**TEXT**
I am extracting data from Cassandra (3.10) to Spark2 using the spark-cassandra-connector (latest version, i think 2.0.3). I want to know if there is a way to extract from multiple primary keys in one query. The PKs are atomic (only one field defines the key). But they are hashes so I cannot do range queries. Is there a way to extract
val set = Set(hash1,hash2,hash3)
in one call sc.cassandraTable("keyspace","table").where("id =?",set)
or something to this effect.
I am using Scala with Spark.
Edit:
One suggestion was to use the following approach
sc.cassandraTable("keyspace","table").where("id in ?",set)
The problem with this approach is that when I try to use the data extracted this way I get the following error:
org.apache.spark.SparkException: Job aborted due to stage failure: Task 0 in stage 8463.0 failed 4 times, most recent failure: Lost task 0.3 in stage 8463.0 (TID 25187, worker2, executor 28): java.io.IOException: Exception during preparation of SELECT "sha256", "id", "label", "label_version", "data" FROM "keyspace"."data" WHERE sha256 in ? ALLOW FILTERING: Cannot convert object [Ljava.lang.String;@2e5a7dfc of type class [Ljava.lang.String; to java.util.ArrayList[AnyRef].
at com.datastax.spark.connector.rdd.CassandraTableScanRDD.createStatement(CassandraTableScanRDD.scala:323)
at com.datastax.spark.connector.rdd.CassandraTableScanRDD.com$datastax$spark$connector$rdd$CassandraTableScanRDD$$fetchTokenRange(CassandraTableScanRDD.scala:339)
at com.datastax.spark.connector.rdd.CassandraTableScanRDD$$anonfun$17.apply(CassandraTableScanRDD.scala:367)
at com.datastax.spark.connector.rdd.CassandraTableScanRDD$$anonfun$17.apply(CassandraTableScanRDD.scala:367)
at scala.collection.Iterator$$anon$12.nextCur(Iterator.scala:434)
at scala.collection.Iterator$$anon$12.hasNext(Iterator.scala:440)
at com.datastax.spark.connector.util.CountingIterator.hasNext(CountingIterator.scala:12)
at scala.collection.Iterator$$anon$11.hasNext(Iterator.scala:408)
at scala.collection.Iterator$$anon$10.hasNext(Iterator.scala:389)
at scala.collection.Iterator$class.foreach(Iterator.scala:893)
at scala.collection.AbstractIterator.foreach(Iterator.scala:1336)

(Recorded data)
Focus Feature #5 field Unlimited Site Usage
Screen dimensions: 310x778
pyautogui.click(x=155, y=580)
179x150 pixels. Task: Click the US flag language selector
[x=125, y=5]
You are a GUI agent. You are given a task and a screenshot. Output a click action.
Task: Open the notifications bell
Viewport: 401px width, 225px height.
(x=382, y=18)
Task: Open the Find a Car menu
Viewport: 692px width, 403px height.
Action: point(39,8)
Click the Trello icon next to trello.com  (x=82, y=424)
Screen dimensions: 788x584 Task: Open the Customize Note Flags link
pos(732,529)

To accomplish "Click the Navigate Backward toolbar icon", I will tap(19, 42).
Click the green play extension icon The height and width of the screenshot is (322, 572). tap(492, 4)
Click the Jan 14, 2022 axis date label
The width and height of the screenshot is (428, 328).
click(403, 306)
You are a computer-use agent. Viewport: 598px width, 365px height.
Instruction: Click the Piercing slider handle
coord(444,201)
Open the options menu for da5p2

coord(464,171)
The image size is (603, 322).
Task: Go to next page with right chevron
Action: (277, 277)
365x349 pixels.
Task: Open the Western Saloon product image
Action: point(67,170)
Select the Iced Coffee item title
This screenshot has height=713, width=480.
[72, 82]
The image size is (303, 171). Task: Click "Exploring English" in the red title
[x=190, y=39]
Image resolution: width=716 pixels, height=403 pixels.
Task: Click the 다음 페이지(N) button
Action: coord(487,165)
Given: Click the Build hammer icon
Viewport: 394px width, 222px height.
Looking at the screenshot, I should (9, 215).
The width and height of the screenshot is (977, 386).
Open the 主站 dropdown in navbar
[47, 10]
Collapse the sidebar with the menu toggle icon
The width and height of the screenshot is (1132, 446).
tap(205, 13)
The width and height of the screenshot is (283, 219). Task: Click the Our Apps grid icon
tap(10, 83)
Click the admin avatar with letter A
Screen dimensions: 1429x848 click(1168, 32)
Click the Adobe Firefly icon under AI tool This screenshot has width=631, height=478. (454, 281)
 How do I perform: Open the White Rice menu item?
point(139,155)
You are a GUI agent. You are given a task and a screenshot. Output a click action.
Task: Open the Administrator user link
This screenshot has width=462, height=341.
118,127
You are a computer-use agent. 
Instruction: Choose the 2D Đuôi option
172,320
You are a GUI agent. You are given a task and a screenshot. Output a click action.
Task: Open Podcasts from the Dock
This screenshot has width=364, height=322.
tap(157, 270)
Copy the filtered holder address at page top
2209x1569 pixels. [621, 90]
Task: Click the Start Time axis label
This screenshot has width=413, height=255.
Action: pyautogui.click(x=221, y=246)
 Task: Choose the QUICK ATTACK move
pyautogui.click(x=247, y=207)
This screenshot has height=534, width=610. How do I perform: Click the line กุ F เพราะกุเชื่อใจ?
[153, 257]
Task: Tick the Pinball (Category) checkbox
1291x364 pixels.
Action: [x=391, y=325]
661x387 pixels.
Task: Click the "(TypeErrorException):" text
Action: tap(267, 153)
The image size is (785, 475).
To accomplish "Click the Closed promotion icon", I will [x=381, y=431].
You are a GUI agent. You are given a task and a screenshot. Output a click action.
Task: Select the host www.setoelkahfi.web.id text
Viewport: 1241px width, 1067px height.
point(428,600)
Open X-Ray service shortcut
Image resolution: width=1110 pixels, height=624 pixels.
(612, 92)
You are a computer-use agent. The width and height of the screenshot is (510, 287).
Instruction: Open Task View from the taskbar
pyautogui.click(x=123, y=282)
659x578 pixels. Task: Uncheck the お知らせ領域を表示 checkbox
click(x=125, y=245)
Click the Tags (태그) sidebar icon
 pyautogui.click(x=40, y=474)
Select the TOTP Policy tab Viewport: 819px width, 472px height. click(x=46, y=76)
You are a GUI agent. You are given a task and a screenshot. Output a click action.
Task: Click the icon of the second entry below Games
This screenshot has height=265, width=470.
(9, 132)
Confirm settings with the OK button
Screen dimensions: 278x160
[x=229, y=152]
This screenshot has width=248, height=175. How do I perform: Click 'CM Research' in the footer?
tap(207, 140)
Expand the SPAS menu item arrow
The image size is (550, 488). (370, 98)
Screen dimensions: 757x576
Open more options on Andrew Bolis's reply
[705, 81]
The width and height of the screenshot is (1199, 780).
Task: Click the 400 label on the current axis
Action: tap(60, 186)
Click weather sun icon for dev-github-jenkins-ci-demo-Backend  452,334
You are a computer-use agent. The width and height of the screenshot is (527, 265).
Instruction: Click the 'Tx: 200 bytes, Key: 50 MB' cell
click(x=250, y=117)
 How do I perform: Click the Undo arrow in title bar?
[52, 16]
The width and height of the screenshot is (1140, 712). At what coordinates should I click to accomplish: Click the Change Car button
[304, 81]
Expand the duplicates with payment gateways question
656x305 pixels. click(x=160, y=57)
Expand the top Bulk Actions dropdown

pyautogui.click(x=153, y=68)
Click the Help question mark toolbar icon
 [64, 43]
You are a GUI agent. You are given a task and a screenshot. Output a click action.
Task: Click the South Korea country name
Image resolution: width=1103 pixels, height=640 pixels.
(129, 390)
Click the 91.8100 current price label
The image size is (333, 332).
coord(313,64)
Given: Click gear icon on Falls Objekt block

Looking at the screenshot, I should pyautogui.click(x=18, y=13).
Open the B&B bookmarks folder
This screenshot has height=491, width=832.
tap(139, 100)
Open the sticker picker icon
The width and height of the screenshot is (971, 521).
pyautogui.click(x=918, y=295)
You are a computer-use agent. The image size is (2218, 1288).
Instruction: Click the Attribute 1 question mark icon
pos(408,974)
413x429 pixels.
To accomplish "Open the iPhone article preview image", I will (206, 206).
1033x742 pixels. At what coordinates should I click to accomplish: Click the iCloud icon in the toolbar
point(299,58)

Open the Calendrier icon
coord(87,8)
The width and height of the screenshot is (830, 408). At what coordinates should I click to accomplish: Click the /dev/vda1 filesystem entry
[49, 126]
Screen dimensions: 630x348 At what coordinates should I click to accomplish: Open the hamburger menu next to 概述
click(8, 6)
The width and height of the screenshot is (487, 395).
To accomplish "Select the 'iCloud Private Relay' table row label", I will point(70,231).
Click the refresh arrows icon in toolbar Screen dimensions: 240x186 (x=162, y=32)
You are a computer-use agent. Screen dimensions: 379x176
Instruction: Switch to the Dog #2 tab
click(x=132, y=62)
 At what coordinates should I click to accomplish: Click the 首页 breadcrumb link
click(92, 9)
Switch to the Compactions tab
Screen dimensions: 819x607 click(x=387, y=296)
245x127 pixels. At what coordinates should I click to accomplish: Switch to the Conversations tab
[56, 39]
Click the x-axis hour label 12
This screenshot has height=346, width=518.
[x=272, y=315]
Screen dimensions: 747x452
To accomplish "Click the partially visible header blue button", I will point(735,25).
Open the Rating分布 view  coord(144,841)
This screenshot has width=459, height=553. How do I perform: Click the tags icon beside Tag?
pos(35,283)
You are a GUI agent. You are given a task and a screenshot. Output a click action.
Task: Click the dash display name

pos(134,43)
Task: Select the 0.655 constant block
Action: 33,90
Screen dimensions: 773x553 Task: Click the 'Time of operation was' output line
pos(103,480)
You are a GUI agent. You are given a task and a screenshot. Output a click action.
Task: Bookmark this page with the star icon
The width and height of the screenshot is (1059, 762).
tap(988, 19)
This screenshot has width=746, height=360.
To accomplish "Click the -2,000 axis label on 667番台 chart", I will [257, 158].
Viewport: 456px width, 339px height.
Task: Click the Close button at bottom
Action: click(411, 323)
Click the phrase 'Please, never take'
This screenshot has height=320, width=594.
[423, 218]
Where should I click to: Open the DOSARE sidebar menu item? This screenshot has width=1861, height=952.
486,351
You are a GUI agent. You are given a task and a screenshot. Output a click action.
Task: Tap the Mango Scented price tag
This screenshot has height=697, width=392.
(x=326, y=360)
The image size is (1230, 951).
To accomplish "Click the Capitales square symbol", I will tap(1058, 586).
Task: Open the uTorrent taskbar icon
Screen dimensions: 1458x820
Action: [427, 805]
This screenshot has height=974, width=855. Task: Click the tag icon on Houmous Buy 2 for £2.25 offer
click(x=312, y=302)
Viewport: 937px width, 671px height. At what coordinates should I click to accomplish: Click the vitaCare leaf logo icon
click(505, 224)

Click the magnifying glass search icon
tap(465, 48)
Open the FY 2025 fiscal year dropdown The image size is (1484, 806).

**WRITTEN EXERCISE A**
Which version of Cassandra is named in the post?
**WRITTEN EXERCISE B**
Quote the post from "in one call" up to and including "[Ljava.lang.String; to java.util.ArrayList[AnyRef].".
The records are separate material and have no connection to the post.

**WRITTEN ANSWER A**
Version 3.10.

**WRITTEN ANSWER B**
in one call sc.cassandraTable("keyspace","table").where("id =?",set)
or something to this effect.
I am using Scala with Spark.
Edit:
One suggestion was to use the following approach
sc.cassandraTable("keyspace","table").where("id in ?",set)
The problem with this approach is that when I try to use the data extracted this way I get the following error:
org.apache.spark.SparkException: Job aborted due to stage failure: Task 0 in stage 8463.0 failed 4 times, most recent failure: Lost task 0.3 in stage 8463.0 (TID 25187, worker2, executor 28): java.io.IOException: Exception during preparation of SELECT "sha256", "id", "label", "label_version", "data" FROM "keyspace"."data" WHERE sha256 in ? ALLOW FILTERING: Cannot convert object [Ljava.lang.String;@2e5a7dfc of type class [Ljava.lang.String; to java.util.ArrayList[AnyRef].